Текст для чтения -
###

Осенью 1927 г. большевики обложили особенно тяжелым налогом Денежкина, хозяина дома, где жил о. Нектарий. Некто дал знать об этом священнику о. Адриану Рымаренко, прося сделать сбор среди киевлян. Матушка Евгения Григорьевна привезла о. Нектарию очень большую клажу с провизией и собранные деньги. Это было сопряжено с чрезвычайными трудностями. Ей удалось передать о. Нектарию все, ею привезенное, втайне, — так что даже хозяин не видел. Отец Нектарий тогда благословил их семейство образом преподобного Серафима и передал о. Адриану наперсный крест.

###

Представленные строки -
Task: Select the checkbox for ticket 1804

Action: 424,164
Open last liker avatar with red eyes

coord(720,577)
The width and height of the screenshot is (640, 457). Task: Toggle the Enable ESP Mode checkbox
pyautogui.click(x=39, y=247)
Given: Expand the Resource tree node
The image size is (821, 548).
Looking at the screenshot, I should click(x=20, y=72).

###

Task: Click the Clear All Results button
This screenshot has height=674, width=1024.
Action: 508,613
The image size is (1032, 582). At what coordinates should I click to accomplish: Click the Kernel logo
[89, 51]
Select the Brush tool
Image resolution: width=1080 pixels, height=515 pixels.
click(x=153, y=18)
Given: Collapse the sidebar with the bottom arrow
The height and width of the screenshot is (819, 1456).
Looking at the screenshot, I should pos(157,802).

###

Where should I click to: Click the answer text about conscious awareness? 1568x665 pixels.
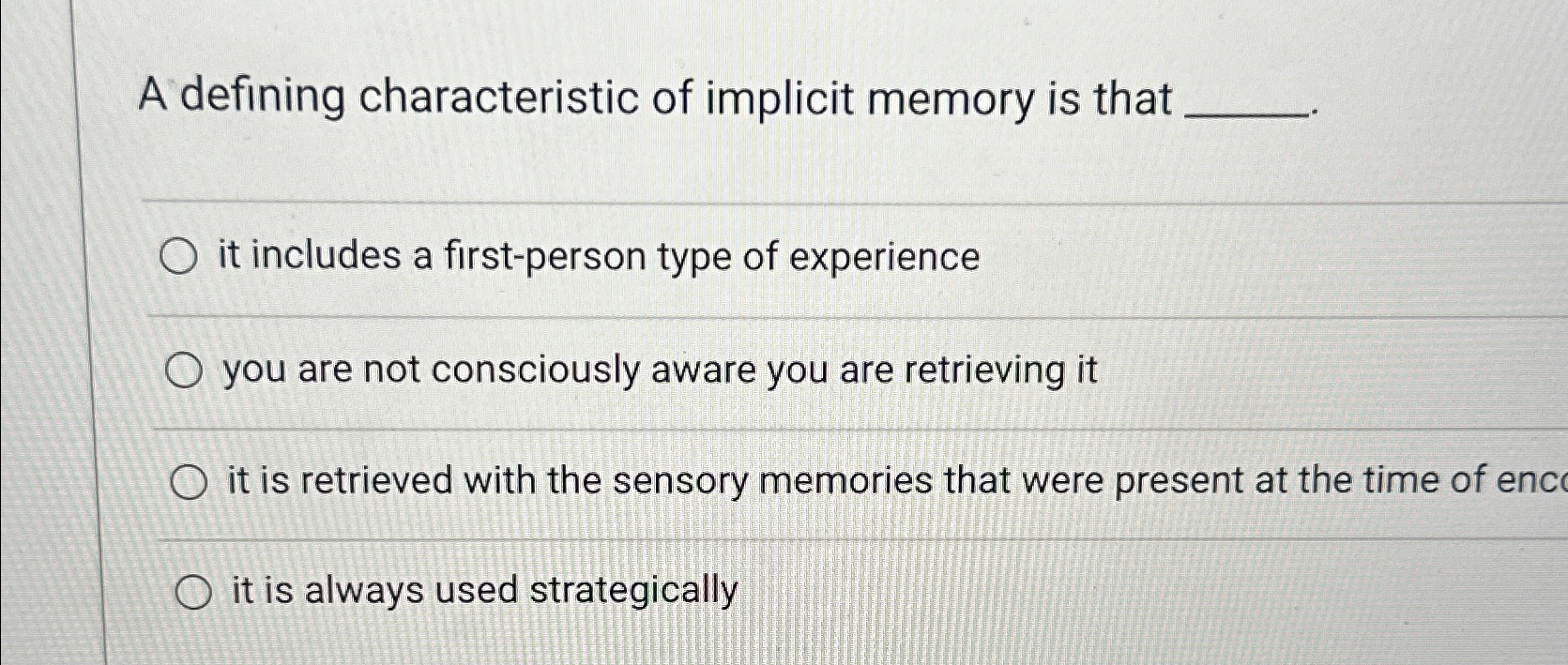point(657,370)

###

Задание 1 - Переведите на английский язык следующее предложение из текста для чтения: «Матушка Евгения Григорьевна привезла о. Нектарию очень большую клажу с провизией и собранные деньги».
Задание 2 -
Ответьте по тексту для чтения на следующие вопросы:
(а) Как звали хозяина дома, где жил о. Нектарий?
(б) Каким образом о. Нектарий благословил семейство?
(в) Что о. Нектарий передал о. Адриану?
Задание 3 - Приведите без изменений фрагмент текста для чтения от слов «Осенью 1927 г.» до слов «Адриану наперсный крест.».

Ответ 1 - Matushka Evgenia Grigorievna brought Fr. Nektary a very large load of provisions and the money that had been collected.

Ответ 2 -
(а) Денежкин.
(б) Образом преподобного Серафима.
(в) Наперсный крест.

Ответ 3 -
Осенью 1927 г. большевики обложили особенно тяжелым налогом Денежкина, хозяина дома, где жил о. Нектарий. Некто дал знать об этом священнику о. Адриану Рымаренко, прося сделать сбор среди киевлян. Матушка Евгения Григорьевна привезла о. Нектарию очень большую клажу с провизией и собранные деньги. Это было сопряжено с чрезвычайными трудностями. Ей удалось передать о. Нектарию все, ею привезенное, втайне, — так что даже хозяин не видел. Отец Нектарий тогда благословил их семейство образом преподобного Серафима и передал о. Адриану наперсный крест.